§ How to complete this task:
Starting with the line below that holds "This screenshot has width=629, height=354." and stopping after the line that holds "1075x754 pixels.", transcribe the lines exactly, leaving out all pictures.

§ Collected data entries:

※

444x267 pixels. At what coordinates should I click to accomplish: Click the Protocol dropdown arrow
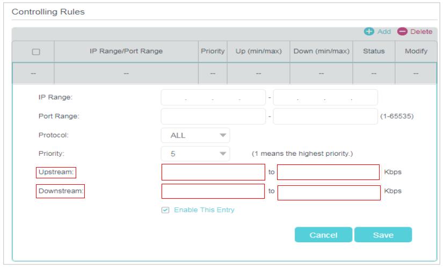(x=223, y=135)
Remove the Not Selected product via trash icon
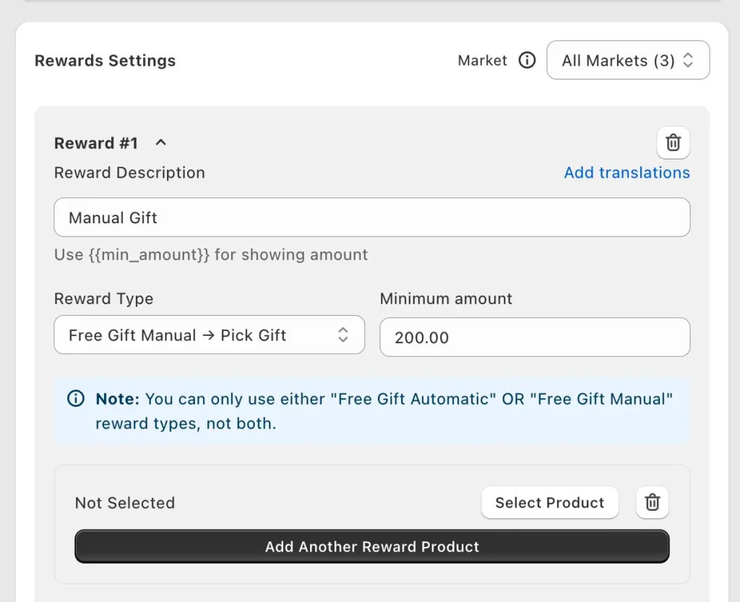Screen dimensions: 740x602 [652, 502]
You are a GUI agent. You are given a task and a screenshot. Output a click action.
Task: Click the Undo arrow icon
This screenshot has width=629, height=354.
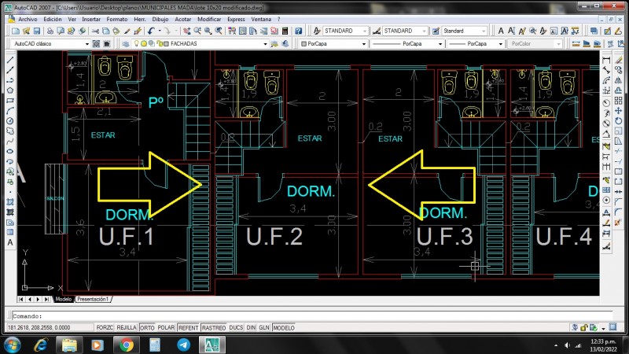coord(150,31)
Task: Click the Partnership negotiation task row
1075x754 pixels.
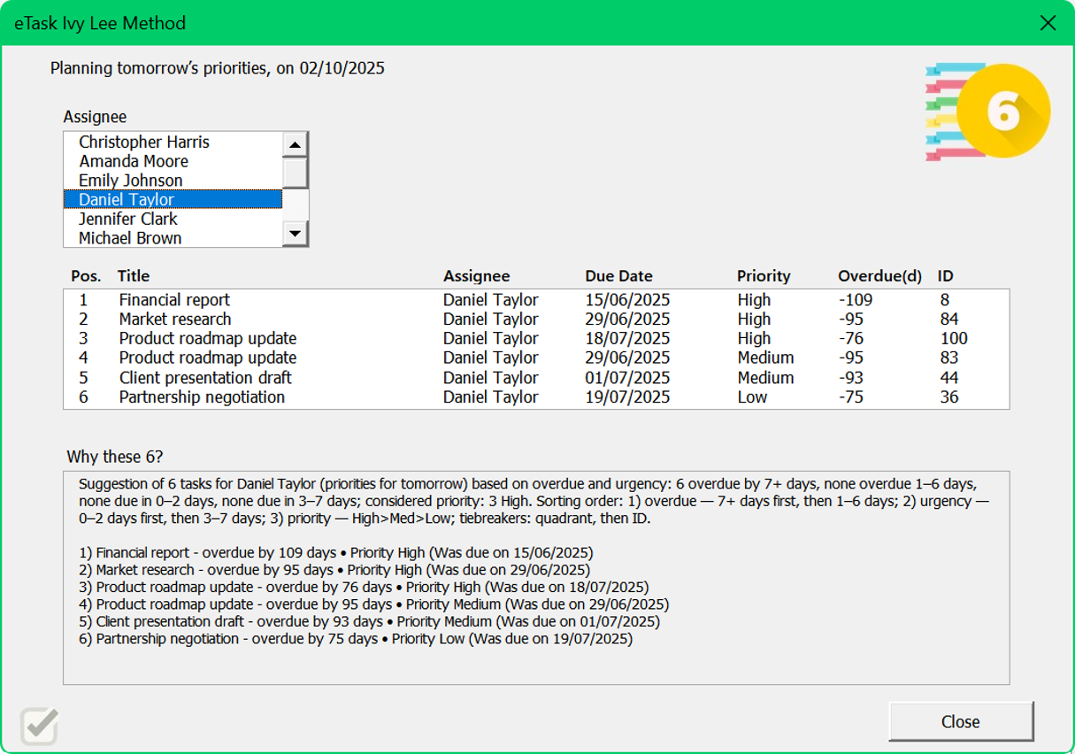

※

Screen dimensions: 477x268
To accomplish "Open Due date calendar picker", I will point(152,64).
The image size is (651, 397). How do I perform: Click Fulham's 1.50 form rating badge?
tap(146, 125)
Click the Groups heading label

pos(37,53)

※

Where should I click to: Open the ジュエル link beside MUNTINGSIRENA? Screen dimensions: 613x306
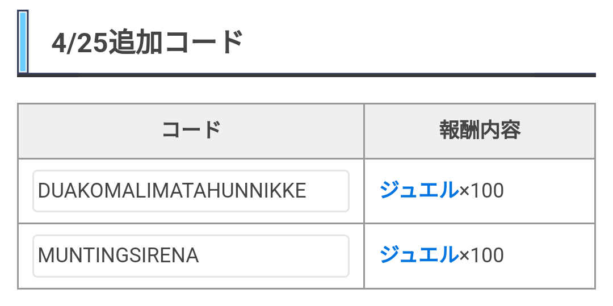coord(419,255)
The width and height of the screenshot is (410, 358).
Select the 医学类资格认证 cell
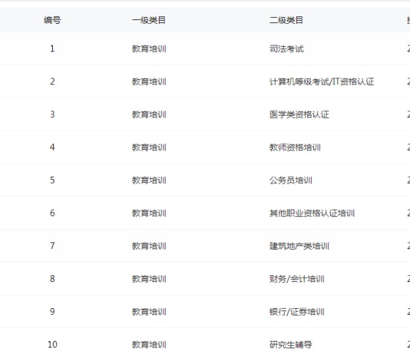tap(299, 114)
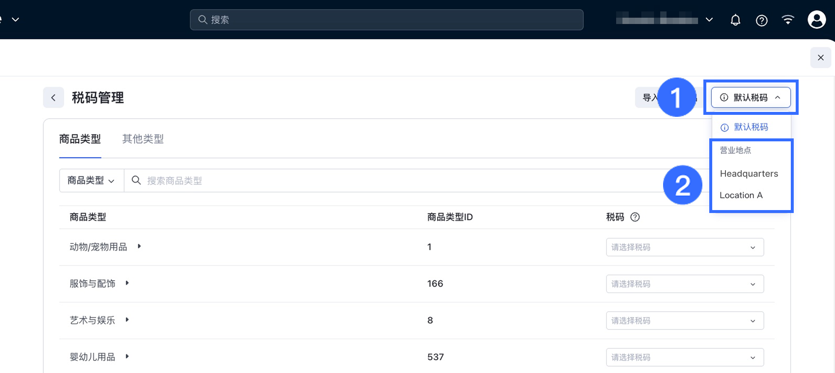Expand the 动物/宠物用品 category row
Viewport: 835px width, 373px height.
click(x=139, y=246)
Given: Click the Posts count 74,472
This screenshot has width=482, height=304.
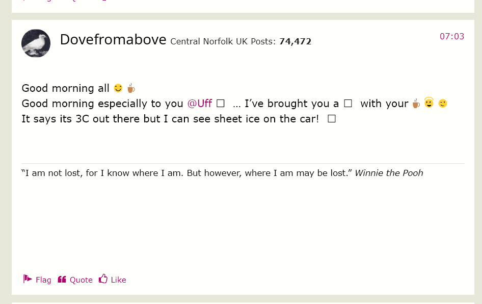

※

§ Response to the task:
This screenshot has width=629, height=354.
coord(150,31)
Task: Click the Partnership negotiation task row
1075x754 pixels.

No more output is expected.